Karir Nadiem Makarim
Catatan karirnya yang terekspos setelah lulus MBA dari Harvard adalah menjadi konsultan di McKinsey & Company, sebuah perusahaan konsultan besar di dunia. Namun rupanya jiwa risk taker Nadiem bergejolak, sehingga dia memilih untuk keluar dari perusahaan konsultan tersebut dan mendirikan Zalora di Indonesia, sebuah perusahaan dedengkot e-commerce di Indonesia. Bisa jadi Zalora inilah pembuka bisnis e-commerce di Indonesia. Selanjutnya Nadiem memilih mendirikan Gojek. Kebetulan salah satu kantor saya di Mampang berada dekat kantor Gojek, dan pada saat awal layanan Gojek hanya melalui telepon dan berada di sekitaran Mampang saja. Tentu jika diukur dari sisi pendapatan akan amat sangat jauh daripada ketika menjadi konsultan di McKinsey & Company. Namun Nadiem memilih untuk membesarkan Gojek dan percaya terhadap value yang dipunya Gojek akan dapat memberi manfaat nantinya. Dan hal itu terbukti.
Berani Mengambil Resiko
Oke, rasanya jika berbicara tentang bisnis, insting Nadiem tentu sudah amat sangat terasah.

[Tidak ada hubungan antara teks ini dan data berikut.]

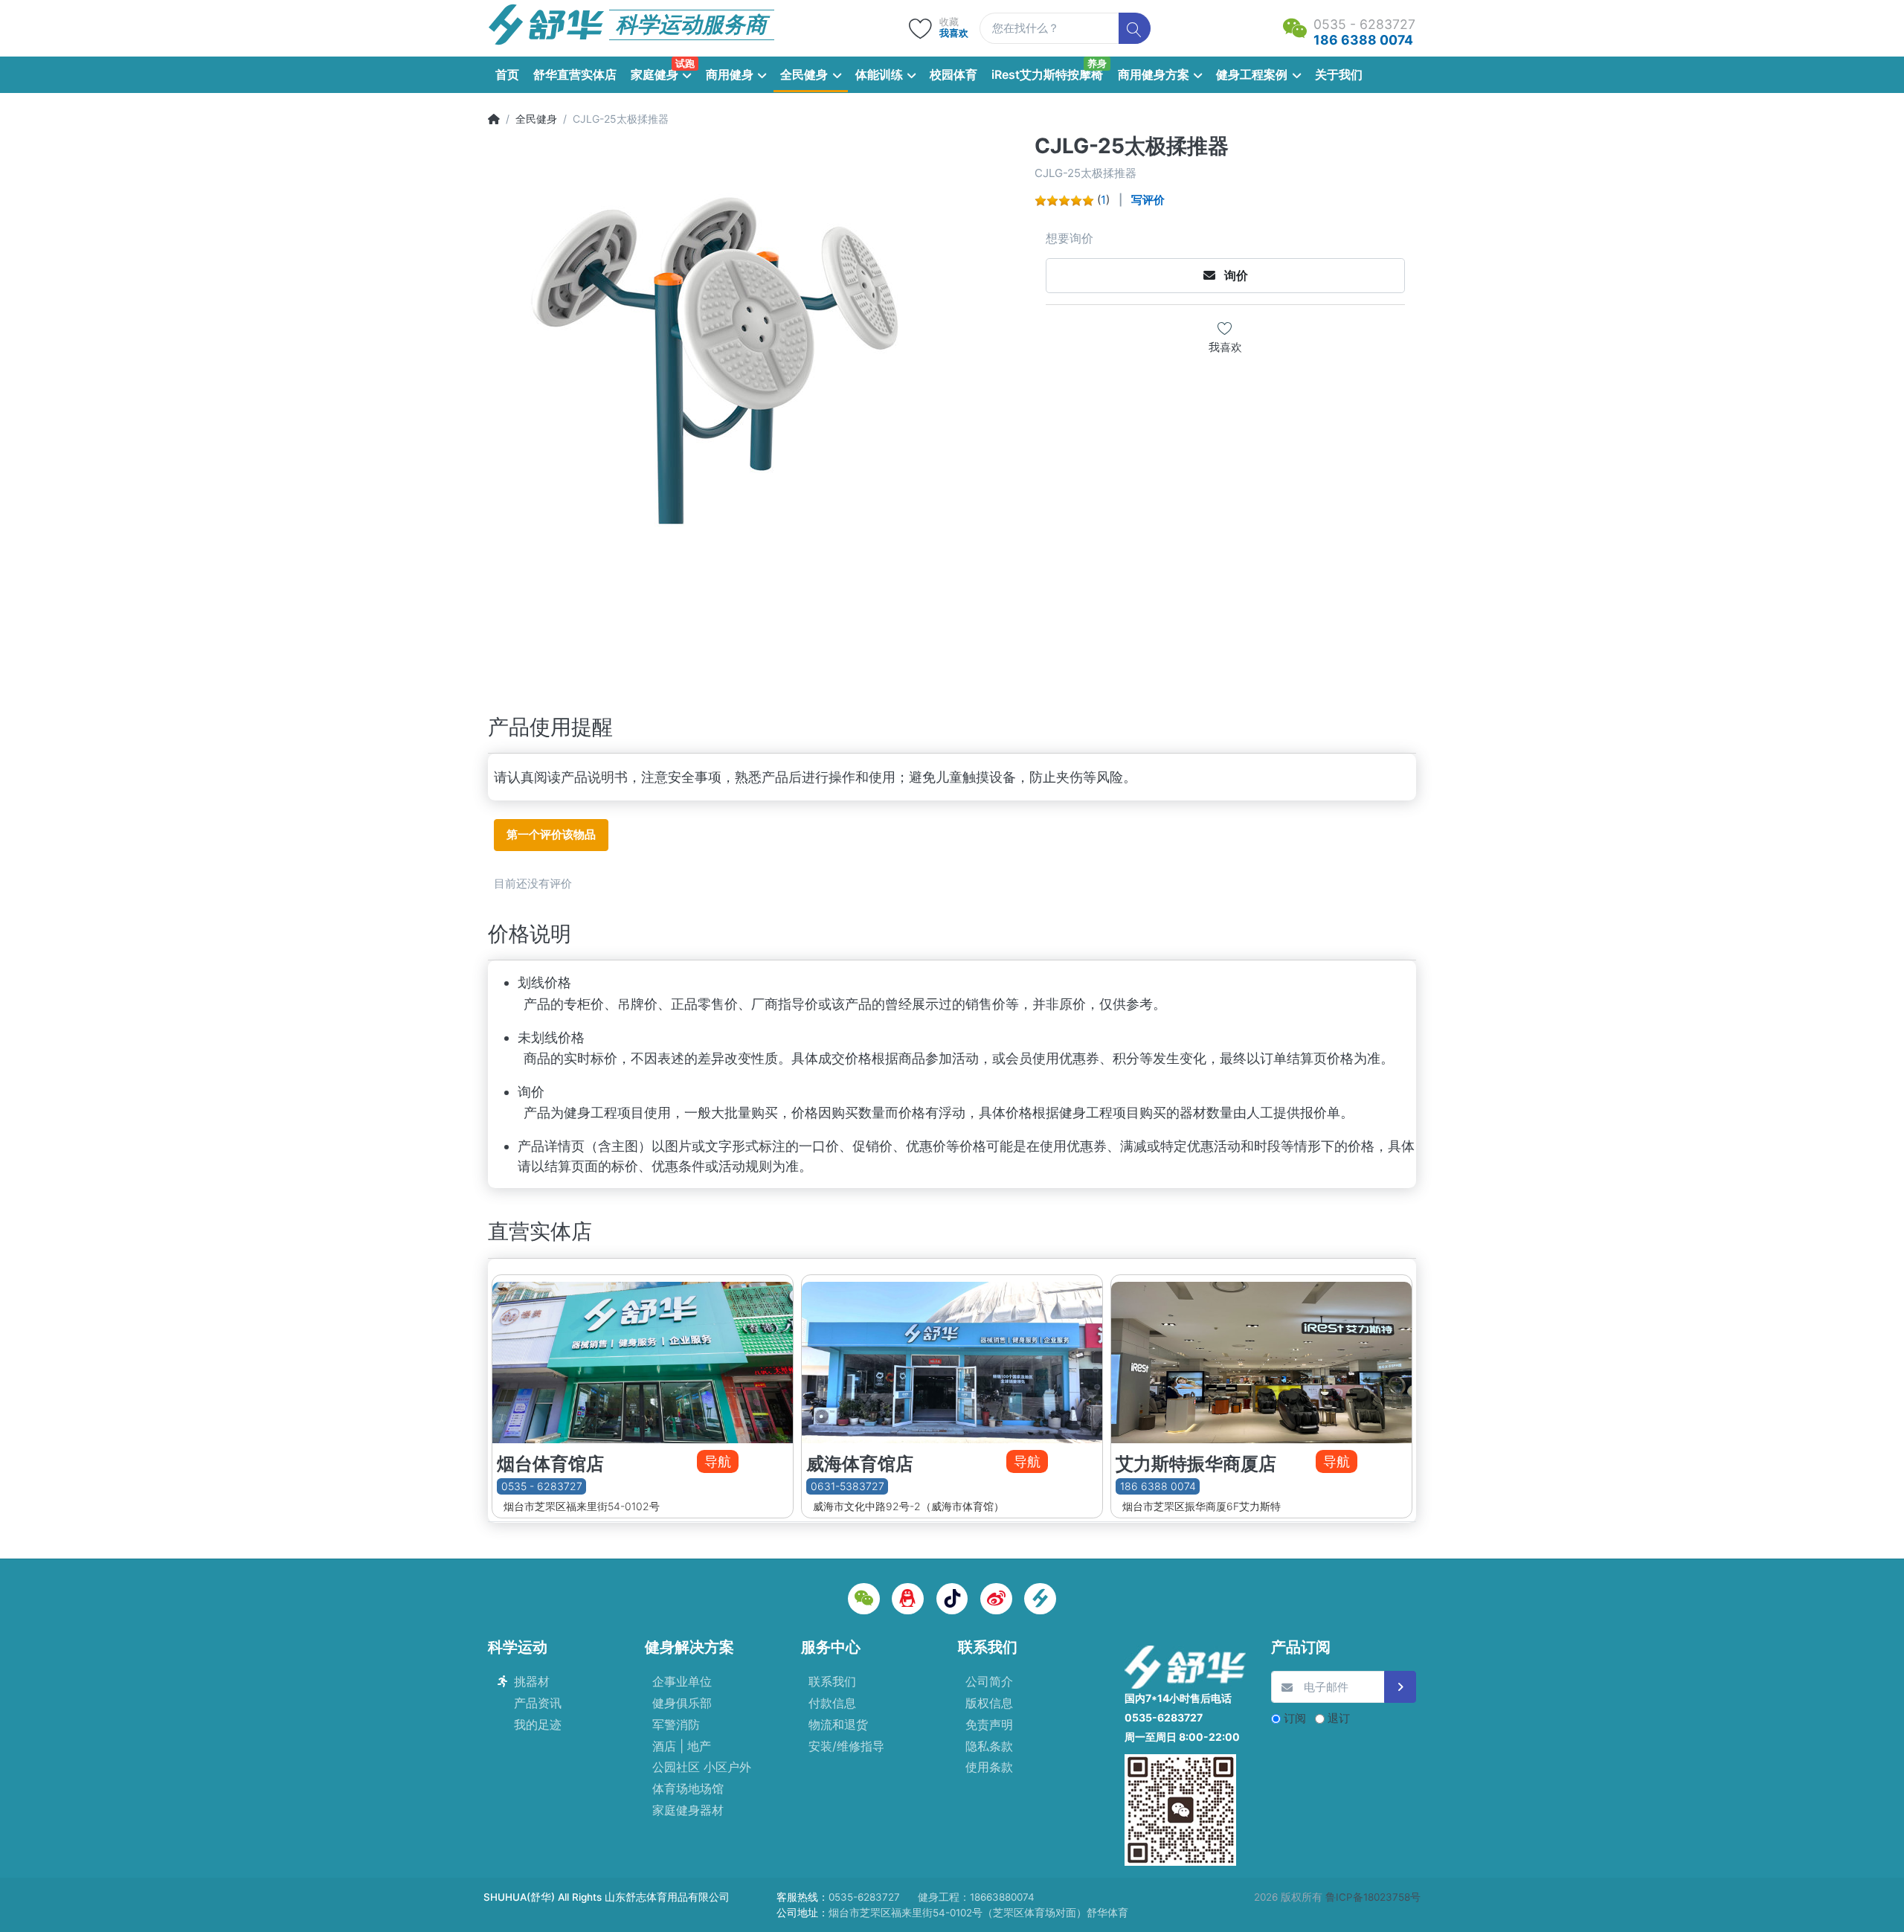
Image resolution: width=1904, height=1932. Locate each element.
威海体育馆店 (859, 1463)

Namun yang terakhir ini ketika Nadiem mengambil posisi sebagai menteri Pendidikan dan Kebudayaan membuat saya tiba-tiba teringat tentang risk taker dan meyakinkan saya bahwa Nadiem ini adalah sang risk taker sejati. Bayangkan saja, menjadi seorang birokrat tentu berbeda jika dibandingkan menjadi seorang businessman. Jika dalam dunia bisnis, berbagai resiko bisa terukur dan bisa dilakukan pengambilan keputusan yang fleksibel. Namun berbeda jika berada dalam birokrasi. Setiap kebijakan haruslah sesuai dengan panduan Undang-undang ataupun Peraturan Pemerintah, tidak bisa seenaknya mengeluarkan kebijakan meski kebijakan tersebut sangat positif dan berdampak signifikan untuk rakyat Indonesia. Namun sebelum melakukan tersebut, selalu melihat apakah kebijakan tersebut tidak melanggar konstitusi yang sudah ada. Menariknya, seorang Nadiem Makarim mengambil resiko tersebut.
Secara pribadi saya tidak tahu pertimbangan apa yang sesungguhnya Nadiem ambil ketika menerima posisi sebagai menteri pendidikan dan kebudayaan. Bisa jadi ini adalah ladang uji coba dirinya untuk menerapkan apakah gaya strategi bisnis yang telah berhasil dia terapkan baik di Zalora maupun Gojek bisa diterapkan untuk memajukan pendidikan Indonesia, khususnya melalui Kementerian Pendidikan dan Kebudayaan. Nadiem bukan sekedar hanya menerima posisi menteri tersebut tanpa persiapan. Terbukti di berbagai kesempatan, Nadiem sudah mengeluarkan gagasannya untuk mempersiapkan sumber daya manusia di Indonesia. Sekali lagi membuktikan, bahwa sang risk taker bukan secara konyol mengambil resiko, tetapi malah justru dengan persiapan yang matang mereka siap untuk mengambil kesempatan setiap saat.
Sekali lagi, jika anda ingin menjadi seorang risk taker, anda bisa belajar dari seorang Nadiem Makariem.